Shiga toxin produced by S. dysenteriae strains.
Hallmarks of Shigellosis
Diarrhea, colonic epithelial invasion, inflammatory processes leading to dysentery symptoms.
Symptoms may include blood and mucus in stool.
Host Defenses
Inflammatory response, mucus secretion, colonic epithelium regeneration promote recovery.
Specific immunity induced by first infection via antibody response to LPS.
Shigella Epidemiology
Humans are the only reservoir; transmission occurs via fecal-oral route.
High risk in children; disease prevalent in developing countries with poor sanitation.
Clinical Disease of Shigellosis
Symptoms include diarrhea, fever, nausea, vomiting, painful bowel movements with possible blood.
Risk of seizures in young children; symptoms may develop after 2-4 days and last for several days.
Microbiological Diagnosis of Shigella
Materials: Stool, blood, intestinal contents.
Cultures made bedside to prevent destruction of Shigella.

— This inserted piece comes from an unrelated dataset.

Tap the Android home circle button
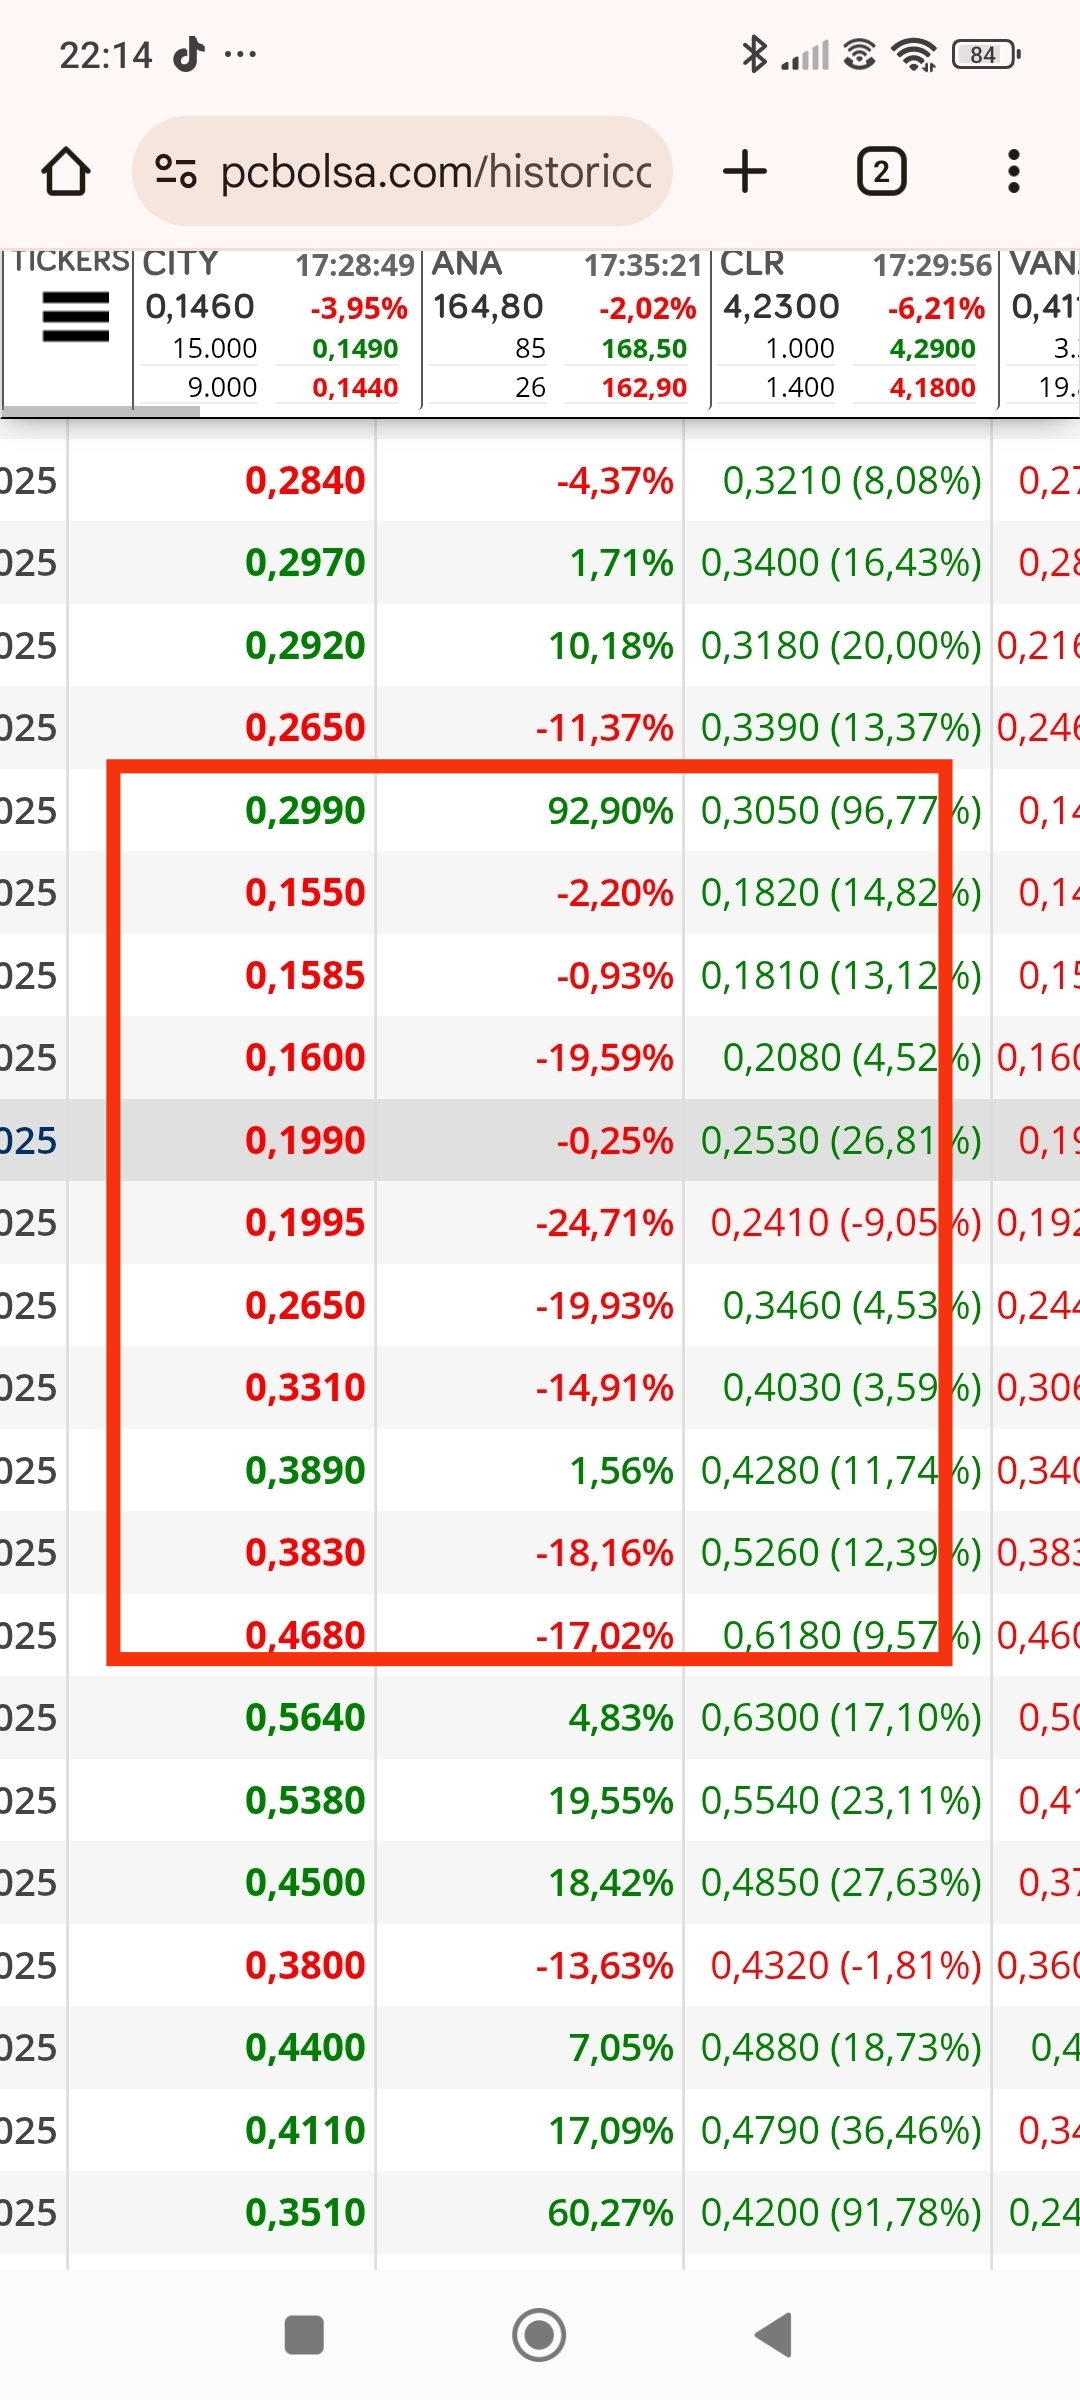This screenshot has width=1080, height=2400. (539, 2336)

Identification through biochemical and serological methods (Gruber, Widal).
Comparative Features of Shigella and Salmonella
Feature | Shigella | Salmonella |
|---|---|---|
Disease | Bacillary dysentery | Typhoid fever |
Motility | Non-motile | Motile |
H₂S Production | Negative | Positive |
Indole Formation | Negative | Positive |
Infection Nature | GIT | Systemic |
Immunity | Short period | Lasting |
Endo/Exotoxin | Endotoxin | Potent endotoxin |
Treatment of Shigellosis
Antibiotic therapy effective in shorting symptomatic disease duration.
Guidance from susceptibility tests recommended; empiric therapy may involve fluoroquinolone or trimethoprim-sulfamethoxazole.
Infection control measures include hand washing and proper handling of contaminated materials.